If we continue to produce and consume as we have over decades (business as usual), the Earth will be warmer than it has been since 3 million years ago.
So what's the big deal? The great ice sheets will melt and eventually sea levels could rise as much as 80 feet. The frozen northern tundra will thaw and release tons of methane into the atmosphere. Whole ecological systems will collapse and species, unable to migrate or adapt to new conditions fast enough, will become extinct. Violent storms will become commonplace. Water vapor (a major cause climate change feedback) will increase. And more.
At some point, human intervention will be unable to slow down and stop this process. Obviously civilization as we know it will change drastically.
While responsibility rests on every nation, for each contributes to the planet's warning, it doesn't rest equally. The main polluters of the atmosphere as well as the land and water are the core capitalist countries.

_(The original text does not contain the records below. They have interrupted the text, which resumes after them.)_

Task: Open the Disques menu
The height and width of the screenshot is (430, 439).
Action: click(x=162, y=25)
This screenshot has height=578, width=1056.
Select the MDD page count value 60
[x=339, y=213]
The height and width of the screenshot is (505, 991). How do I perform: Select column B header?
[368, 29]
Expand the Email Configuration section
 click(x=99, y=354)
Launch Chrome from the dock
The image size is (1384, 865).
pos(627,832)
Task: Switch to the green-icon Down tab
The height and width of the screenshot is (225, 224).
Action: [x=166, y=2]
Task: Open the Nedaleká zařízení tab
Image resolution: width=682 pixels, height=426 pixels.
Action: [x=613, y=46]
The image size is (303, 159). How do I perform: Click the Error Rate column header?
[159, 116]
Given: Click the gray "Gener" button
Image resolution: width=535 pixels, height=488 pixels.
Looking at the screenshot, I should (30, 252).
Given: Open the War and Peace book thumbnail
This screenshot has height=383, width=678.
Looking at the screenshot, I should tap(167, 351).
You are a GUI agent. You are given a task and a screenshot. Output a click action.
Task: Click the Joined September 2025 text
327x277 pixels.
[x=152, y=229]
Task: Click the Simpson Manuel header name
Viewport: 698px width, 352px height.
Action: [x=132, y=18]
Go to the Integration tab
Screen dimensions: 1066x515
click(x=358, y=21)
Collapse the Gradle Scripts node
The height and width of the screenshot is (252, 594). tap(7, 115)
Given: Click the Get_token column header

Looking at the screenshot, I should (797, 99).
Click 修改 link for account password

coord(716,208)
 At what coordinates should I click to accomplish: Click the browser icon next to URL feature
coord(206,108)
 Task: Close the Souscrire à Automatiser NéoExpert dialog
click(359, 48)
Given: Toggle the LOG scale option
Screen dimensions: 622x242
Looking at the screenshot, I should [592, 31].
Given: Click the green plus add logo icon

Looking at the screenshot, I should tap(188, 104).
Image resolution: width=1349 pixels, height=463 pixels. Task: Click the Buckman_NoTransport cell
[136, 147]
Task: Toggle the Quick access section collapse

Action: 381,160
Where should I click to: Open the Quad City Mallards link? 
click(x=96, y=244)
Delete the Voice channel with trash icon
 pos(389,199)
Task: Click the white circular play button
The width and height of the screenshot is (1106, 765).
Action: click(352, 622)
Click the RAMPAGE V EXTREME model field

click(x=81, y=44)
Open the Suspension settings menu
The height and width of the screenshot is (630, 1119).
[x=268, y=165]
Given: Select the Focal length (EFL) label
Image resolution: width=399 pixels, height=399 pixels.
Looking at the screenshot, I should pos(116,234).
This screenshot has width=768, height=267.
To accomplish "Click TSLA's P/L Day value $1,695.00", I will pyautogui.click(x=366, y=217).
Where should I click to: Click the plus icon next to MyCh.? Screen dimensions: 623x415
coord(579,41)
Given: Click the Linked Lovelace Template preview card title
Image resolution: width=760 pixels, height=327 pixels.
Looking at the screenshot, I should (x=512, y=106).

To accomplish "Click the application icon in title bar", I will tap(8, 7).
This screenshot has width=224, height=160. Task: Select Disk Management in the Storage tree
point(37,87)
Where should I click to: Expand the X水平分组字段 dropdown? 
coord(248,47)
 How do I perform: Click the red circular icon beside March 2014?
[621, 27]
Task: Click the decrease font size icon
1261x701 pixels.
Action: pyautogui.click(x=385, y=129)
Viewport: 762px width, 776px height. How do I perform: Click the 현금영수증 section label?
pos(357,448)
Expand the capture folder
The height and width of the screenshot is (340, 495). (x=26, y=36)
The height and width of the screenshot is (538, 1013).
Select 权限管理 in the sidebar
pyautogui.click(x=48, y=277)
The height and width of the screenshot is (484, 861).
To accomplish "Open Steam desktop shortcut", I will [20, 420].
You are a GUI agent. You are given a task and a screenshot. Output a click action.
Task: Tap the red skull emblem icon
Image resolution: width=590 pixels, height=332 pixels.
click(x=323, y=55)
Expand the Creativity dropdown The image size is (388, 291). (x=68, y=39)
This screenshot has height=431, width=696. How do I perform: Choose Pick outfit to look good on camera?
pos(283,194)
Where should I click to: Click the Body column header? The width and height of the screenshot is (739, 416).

China issues more carbon into the atmosphere now in absolute numbers. But when measured on a per capita basis the United States is still the main culprit.
Moreover, when considered as a cumulative process (which most people fail to consider) over nearly three centuries, the leading polluters are the United Kingdom and the United States.
These findings argue for an accelerated transition to new energy sources and sustainable development. We could begin with an immediate carbon tax that would penalize those with the largest carbon footprint – big corporations – while also making a case for the elimination of coal production and expansion of alternative energy sources.
More fundamentally, global warming and the various forms of environmental degradation are a compelling argument for the new urgency of socialism – a society that privileges people and nature.